Il coordinamento dei lavori venne affidato al professore di penale Glauco Giostra, in passato anche componente del Consiglio superiore della magistratura in quota Pd. Gli Stati generali durarono quasi un anno, accompagnati anche da centinaia di incontri e convegni sui territori. Nessun tema venne trascurato: dall’edilizia carceraria, al reinserimento del detenuto, alla recidiva. Per la prima volta vennero toccati anche argomenti “sensibili”, come l’affettività nelle carceri o la possibilità per i detenuti di avere rapporti con l’esterno senza filtri. “Il filo conduttore dell’iniziativa degli Stati generali, al di là delle specifiche tematiche dei diversi tavoli di lavoro, è stato quello di riportare al centro dell’esecuzione penale il riconoscimento del detenuto come persona, recuperando la funzione rieducativa del trattamento prevista dalla Costituzione e declinata nell’ordinamento penitenziario”, dirà Orlando al termine dei lavori.

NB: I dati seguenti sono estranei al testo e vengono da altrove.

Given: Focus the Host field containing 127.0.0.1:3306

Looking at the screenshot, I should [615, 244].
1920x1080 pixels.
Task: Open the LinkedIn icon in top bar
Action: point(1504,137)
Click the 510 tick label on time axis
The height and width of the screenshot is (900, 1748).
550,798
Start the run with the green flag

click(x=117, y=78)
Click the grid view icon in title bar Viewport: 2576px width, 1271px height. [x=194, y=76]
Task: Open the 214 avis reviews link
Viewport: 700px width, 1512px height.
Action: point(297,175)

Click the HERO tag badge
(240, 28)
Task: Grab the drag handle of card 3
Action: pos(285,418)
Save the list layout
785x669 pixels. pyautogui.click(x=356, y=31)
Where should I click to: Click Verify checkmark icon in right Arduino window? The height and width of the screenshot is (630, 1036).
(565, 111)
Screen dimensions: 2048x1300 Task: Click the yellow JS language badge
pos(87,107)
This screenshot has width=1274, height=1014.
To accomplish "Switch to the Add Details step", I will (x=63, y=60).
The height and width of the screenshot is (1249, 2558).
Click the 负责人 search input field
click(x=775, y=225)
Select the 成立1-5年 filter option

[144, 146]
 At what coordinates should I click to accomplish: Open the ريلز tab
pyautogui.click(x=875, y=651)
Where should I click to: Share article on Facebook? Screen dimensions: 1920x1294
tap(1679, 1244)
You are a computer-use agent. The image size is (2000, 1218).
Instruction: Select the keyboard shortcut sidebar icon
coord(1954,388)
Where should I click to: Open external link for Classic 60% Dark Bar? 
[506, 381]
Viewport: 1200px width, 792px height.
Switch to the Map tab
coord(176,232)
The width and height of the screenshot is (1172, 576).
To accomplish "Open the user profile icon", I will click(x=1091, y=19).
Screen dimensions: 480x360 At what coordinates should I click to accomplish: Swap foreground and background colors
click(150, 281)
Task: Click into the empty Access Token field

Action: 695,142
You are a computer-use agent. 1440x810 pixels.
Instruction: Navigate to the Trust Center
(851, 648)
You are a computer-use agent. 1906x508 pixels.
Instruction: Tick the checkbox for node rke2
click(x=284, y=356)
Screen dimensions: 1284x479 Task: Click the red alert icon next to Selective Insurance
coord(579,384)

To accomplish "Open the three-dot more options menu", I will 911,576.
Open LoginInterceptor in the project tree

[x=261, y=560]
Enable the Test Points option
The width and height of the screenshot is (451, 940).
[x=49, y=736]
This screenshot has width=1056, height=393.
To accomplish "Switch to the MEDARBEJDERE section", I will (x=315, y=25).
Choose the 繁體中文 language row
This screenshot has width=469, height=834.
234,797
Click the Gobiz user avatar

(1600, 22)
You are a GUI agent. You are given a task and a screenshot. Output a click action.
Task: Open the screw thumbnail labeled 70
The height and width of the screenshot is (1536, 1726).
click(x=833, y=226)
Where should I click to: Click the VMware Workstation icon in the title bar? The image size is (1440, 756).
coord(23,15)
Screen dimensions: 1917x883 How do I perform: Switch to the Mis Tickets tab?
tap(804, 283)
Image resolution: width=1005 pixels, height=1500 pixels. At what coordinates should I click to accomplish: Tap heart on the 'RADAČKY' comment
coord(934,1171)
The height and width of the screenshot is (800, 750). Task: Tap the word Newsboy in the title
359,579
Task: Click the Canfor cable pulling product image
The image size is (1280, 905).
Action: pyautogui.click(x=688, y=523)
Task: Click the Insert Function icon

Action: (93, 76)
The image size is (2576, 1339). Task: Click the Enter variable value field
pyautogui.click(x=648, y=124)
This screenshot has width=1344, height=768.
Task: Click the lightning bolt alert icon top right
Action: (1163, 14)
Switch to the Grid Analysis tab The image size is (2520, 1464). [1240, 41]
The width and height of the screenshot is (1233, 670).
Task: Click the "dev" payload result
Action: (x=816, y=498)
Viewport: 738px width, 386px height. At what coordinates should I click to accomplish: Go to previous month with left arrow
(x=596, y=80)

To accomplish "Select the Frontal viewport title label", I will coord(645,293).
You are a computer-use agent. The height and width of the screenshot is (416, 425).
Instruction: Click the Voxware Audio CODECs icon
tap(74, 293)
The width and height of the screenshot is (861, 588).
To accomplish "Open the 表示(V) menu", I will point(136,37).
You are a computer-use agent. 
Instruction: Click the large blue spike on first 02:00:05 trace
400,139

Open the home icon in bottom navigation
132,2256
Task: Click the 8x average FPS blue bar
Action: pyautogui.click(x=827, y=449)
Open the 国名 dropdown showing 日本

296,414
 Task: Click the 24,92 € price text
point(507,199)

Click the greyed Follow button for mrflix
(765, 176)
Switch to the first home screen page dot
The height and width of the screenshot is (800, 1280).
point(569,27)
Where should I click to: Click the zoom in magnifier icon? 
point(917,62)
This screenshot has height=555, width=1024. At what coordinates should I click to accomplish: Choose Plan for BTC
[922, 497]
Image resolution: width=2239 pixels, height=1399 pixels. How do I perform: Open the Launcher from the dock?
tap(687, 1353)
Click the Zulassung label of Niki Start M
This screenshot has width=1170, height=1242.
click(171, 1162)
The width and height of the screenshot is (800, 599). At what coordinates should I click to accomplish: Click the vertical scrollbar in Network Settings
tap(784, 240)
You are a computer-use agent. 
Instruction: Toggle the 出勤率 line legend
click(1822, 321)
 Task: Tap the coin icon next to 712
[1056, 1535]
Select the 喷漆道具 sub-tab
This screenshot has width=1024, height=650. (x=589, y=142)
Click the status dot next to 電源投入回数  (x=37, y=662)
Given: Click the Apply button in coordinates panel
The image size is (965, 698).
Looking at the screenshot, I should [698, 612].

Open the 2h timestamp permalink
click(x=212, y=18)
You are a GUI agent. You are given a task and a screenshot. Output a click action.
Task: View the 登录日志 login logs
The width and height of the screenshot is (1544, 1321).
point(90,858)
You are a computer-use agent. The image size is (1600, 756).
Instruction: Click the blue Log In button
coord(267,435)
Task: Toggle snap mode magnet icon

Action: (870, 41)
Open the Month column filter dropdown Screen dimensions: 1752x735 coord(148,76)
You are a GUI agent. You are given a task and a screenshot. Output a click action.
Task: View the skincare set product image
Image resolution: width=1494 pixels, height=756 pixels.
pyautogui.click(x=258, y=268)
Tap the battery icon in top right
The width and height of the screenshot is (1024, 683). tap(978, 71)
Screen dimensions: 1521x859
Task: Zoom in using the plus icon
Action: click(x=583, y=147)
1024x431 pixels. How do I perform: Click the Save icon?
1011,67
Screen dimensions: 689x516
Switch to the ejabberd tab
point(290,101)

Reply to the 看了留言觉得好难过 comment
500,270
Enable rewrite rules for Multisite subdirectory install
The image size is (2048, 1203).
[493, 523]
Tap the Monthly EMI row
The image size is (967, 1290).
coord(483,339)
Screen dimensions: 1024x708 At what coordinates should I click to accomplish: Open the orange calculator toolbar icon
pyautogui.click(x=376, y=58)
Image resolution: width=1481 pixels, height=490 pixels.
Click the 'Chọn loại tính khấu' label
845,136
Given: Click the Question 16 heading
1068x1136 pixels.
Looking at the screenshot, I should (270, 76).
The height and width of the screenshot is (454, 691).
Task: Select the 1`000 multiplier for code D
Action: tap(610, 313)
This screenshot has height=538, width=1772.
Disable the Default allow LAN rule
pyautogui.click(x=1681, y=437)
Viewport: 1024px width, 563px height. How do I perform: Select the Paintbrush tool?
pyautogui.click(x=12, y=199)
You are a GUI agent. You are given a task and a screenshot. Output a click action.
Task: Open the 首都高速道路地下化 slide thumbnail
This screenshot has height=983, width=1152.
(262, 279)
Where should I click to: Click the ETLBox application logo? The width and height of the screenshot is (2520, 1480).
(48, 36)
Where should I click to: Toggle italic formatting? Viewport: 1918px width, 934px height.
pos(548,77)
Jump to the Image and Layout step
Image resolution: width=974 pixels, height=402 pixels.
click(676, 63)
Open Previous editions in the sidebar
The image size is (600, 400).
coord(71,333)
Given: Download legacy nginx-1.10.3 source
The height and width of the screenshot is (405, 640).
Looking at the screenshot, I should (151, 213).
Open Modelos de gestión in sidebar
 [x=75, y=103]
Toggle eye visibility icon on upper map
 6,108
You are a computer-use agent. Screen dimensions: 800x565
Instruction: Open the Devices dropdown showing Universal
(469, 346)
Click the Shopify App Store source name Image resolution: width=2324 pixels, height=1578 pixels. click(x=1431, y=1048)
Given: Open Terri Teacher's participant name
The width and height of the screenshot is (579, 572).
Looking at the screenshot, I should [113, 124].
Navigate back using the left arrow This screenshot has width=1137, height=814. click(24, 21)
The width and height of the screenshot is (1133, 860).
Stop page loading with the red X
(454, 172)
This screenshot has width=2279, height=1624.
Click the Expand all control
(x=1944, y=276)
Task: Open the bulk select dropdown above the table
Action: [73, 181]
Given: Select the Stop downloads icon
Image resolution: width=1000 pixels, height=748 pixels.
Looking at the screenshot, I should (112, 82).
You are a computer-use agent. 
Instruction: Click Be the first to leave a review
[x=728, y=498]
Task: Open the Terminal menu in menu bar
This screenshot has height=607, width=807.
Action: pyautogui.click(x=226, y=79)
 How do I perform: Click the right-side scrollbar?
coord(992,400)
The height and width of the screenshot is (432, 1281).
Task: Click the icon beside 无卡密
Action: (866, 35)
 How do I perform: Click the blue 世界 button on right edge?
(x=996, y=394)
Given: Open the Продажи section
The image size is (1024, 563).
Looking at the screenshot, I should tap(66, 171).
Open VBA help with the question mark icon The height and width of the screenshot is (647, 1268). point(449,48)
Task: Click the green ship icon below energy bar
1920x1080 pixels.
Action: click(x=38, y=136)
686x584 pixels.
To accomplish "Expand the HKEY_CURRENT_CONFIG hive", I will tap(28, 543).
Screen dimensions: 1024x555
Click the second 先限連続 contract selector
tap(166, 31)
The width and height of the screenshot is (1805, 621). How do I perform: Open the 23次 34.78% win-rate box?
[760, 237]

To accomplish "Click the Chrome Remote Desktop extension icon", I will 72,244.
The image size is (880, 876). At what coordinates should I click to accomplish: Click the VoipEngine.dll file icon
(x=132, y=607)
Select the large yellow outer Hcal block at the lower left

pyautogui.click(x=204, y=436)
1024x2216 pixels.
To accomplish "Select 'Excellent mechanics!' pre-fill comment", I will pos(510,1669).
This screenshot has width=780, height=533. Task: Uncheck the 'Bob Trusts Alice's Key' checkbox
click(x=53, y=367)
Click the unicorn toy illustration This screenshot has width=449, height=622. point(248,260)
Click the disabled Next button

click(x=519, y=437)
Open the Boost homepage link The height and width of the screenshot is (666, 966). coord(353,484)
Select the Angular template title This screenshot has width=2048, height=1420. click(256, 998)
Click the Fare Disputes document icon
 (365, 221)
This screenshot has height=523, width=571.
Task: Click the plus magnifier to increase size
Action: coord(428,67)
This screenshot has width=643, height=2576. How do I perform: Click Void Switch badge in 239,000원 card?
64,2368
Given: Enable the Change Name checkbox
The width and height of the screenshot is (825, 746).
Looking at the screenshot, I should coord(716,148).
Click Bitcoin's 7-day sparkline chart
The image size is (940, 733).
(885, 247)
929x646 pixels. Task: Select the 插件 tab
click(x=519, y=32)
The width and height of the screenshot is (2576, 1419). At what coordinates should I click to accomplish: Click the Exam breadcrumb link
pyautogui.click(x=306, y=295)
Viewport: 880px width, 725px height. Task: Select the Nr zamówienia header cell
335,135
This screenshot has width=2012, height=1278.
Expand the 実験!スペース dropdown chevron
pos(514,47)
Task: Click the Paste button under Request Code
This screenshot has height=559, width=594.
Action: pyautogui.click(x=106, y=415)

Come capita spesso in questi casi, si è perso il conto dei documenti prodotti dai vari partecipanti ai tavoli tematici e che dovevano servire da base per la riforma dell’Ordinamento penitenziario che Orlando aveva in mente di scrivere per mandare in soffitta quella in vigore risalente al 1975. La sconfitta di Renzi al referendum costituzionale alla fine del 2016 e l’arrivo a Palazzo Chigi di Paolo Gentiloni stoppò però tutto. Il Pd, da sempre molto pragmatico, decise che il tema del carcere era troppo divisivo e avrebbe fatto perdere voti in vista delle imminenti elezioni politiche, con i manettari del M5S che avrebbero speculato a mani basse. La legislatura in cui si alternano tre premier dem, Letta, Renzi e Gentiloni, si concluse allora sul carcere come era iniziata: con un nulla di fatto. Ora il Pd chiede al ministro Carlo Nordio il miracolo. Troppo facile dare lezioni dopo non aver fatto alcunché per cinque anni.